■ **Exercise description**
Your task is to output every record exactly as it is given.

■ **Excerpted data**

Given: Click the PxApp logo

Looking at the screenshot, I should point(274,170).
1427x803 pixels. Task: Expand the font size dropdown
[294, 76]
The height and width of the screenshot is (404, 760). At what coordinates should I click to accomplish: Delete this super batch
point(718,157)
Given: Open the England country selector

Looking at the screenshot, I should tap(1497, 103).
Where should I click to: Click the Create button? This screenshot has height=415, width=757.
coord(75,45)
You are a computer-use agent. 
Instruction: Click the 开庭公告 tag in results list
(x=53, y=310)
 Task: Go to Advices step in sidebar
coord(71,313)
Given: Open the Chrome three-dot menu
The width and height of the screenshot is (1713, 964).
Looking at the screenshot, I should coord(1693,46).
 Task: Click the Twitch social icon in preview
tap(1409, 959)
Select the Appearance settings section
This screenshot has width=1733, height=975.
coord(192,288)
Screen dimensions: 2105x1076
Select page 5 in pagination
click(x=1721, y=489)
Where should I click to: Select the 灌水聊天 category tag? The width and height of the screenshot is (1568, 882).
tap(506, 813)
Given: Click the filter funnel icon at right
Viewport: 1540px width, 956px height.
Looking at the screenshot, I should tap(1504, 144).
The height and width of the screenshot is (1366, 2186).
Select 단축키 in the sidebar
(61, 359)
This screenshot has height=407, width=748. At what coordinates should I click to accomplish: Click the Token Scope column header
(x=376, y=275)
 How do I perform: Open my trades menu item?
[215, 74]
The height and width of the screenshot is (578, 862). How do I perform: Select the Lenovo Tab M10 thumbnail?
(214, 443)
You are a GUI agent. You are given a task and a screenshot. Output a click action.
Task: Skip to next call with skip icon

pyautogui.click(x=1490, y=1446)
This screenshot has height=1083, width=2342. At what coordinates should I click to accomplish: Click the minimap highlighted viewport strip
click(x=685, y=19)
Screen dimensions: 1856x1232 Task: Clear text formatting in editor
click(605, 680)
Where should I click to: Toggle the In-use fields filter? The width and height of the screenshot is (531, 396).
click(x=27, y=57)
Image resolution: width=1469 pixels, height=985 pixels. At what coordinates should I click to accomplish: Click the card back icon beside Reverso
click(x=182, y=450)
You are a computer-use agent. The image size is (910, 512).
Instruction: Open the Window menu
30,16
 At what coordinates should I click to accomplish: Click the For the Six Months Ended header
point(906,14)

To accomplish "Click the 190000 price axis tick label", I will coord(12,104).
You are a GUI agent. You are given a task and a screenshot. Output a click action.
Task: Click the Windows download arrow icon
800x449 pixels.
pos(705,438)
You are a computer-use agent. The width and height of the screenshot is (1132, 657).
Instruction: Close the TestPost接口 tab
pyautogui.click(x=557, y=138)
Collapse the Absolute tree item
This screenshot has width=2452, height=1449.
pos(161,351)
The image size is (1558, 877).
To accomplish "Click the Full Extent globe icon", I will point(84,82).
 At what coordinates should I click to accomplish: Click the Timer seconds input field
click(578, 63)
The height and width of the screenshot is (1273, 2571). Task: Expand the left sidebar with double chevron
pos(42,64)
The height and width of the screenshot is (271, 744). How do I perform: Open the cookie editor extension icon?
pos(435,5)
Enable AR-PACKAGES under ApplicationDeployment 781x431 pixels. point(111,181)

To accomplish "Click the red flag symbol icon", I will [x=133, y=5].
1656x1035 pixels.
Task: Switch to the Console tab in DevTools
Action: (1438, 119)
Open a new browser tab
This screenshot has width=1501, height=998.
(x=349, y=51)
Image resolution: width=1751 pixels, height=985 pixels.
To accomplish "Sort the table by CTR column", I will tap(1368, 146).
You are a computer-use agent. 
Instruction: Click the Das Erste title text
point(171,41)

■ **Reply to the task**
Given: Click the PxApp logo

Looking at the screenshot, I should point(274,170).
1427x803 pixels. Task: Expand the font size dropdown
[294, 76]
The height and width of the screenshot is (404, 760). At what coordinates should I click to accomplish: Delete this super batch
point(718,157)
Given: Open the England country selector

Looking at the screenshot, I should tap(1497, 103).
Where should I click to: Click the Create button? This screenshot has height=415, width=757.
coord(75,45)
You are a computer-use agent. 
Instruction: Click the 开庭公告 tag in results list
(x=53, y=310)
 Task: Go to Advices step in sidebar
coord(71,313)
Given: Open the Chrome three-dot menu
The width and height of the screenshot is (1713, 964).
Looking at the screenshot, I should coord(1693,46).
 Task: Click the Twitch social icon in preview
tap(1409, 959)
Select the Appearance settings section
This screenshot has width=1733, height=975.
coord(192,288)
Screen dimensions: 2105x1076
Select page 5 in pagination
click(x=1721, y=489)
Where should I click to: Select the 灌水聊天 category tag? The width and height of the screenshot is (1568, 882).
tap(506, 813)
Given: Click the filter funnel icon at right
Viewport: 1540px width, 956px height.
Looking at the screenshot, I should tap(1504, 144).
The height and width of the screenshot is (1366, 2186).
Select 단축키 in the sidebar
(61, 359)
This screenshot has height=407, width=748. At what coordinates should I click to accomplish: Click the Token Scope column header
(x=376, y=275)
 How do I perform: Open my trades menu item?
[215, 74]
The height and width of the screenshot is (578, 862). How do I perform: Select the Lenovo Tab M10 thumbnail?
(214, 443)
You are a GUI agent. You are given a task and a screenshot. Output a click action.
Task: Skip to next call with skip icon

pyautogui.click(x=1490, y=1446)
This screenshot has height=1083, width=2342. At what coordinates should I click to accomplish: Click the minimap highlighted viewport strip
click(x=685, y=19)
Screen dimensions: 1856x1232 Task: Clear text formatting in editor
click(605, 680)
Where should I click to: Toggle the In-use fields filter? The width and height of the screenshot is (531, 396).
click(x=27, y=57)
Image resolution: width=1469 pixels, height=985 pixels. At what coordinates should I click to accomplish: Click the card back icon beside Reverso
click(x=182, y=450)
You are a computer-use agent. The image size is (910, 512).
Instruction: Open the Window menu
30,16
 At what coordinates should I click to accomplish: Click the For the Six Months Ended header
point(906,14)

To accomplish "Click the 190000 price axis tick label", I will coord(12,104).
You are a GUI agent. You are given a task and a screenshot. Output a click action.
Task: Click the Windows download arrow icon
800x449 pixels.
pos(705,438)
You are a computer-use agent. The width and height of the screenshot is (1132, 657).
Instruction: Close the TestPost接口 tab
pyautogui.click(x=557, y=138)
Collapse the Absolute tree item
This screenshot has width=2452, height=1449.
pos(161,351)
The image size is (1558, 877).
To accomplish "Click the Full Extent globe icon", I will point(84,82).
 At what coordinates should I click to accomplish: Click the Timer seconds input field
click(578, 63)
The height and width of the screenshot is (1273, 2571). Task: Expand the left sidebar with double chevron
pos(42,64)
The height and width of the screenshot is (271, 744). How do I perform: Open the cookie editor extension icon?
pos(435,5)
Enable AR-PACKAGES under ApplicationDeployment 781x431 pixels. point(111,181)

To accomplish "Click the red flag symbol icon", I will [x=133, y=5].
1656x1035 pixels.
Task: Switch to the Console tab in DevTools
Action: (1438, 119)
Open a new browser tab
This screenshot has width=1501, height=998.
(x=349, y=51)
Image resolution: width=1751 pixels, height=985 pixels.
To accomplish "Sort the table by CTR column", I will tap(1368, 146).
You are a computer-use agent. 
Instruction: Click the Das Erste title text
point(171,41)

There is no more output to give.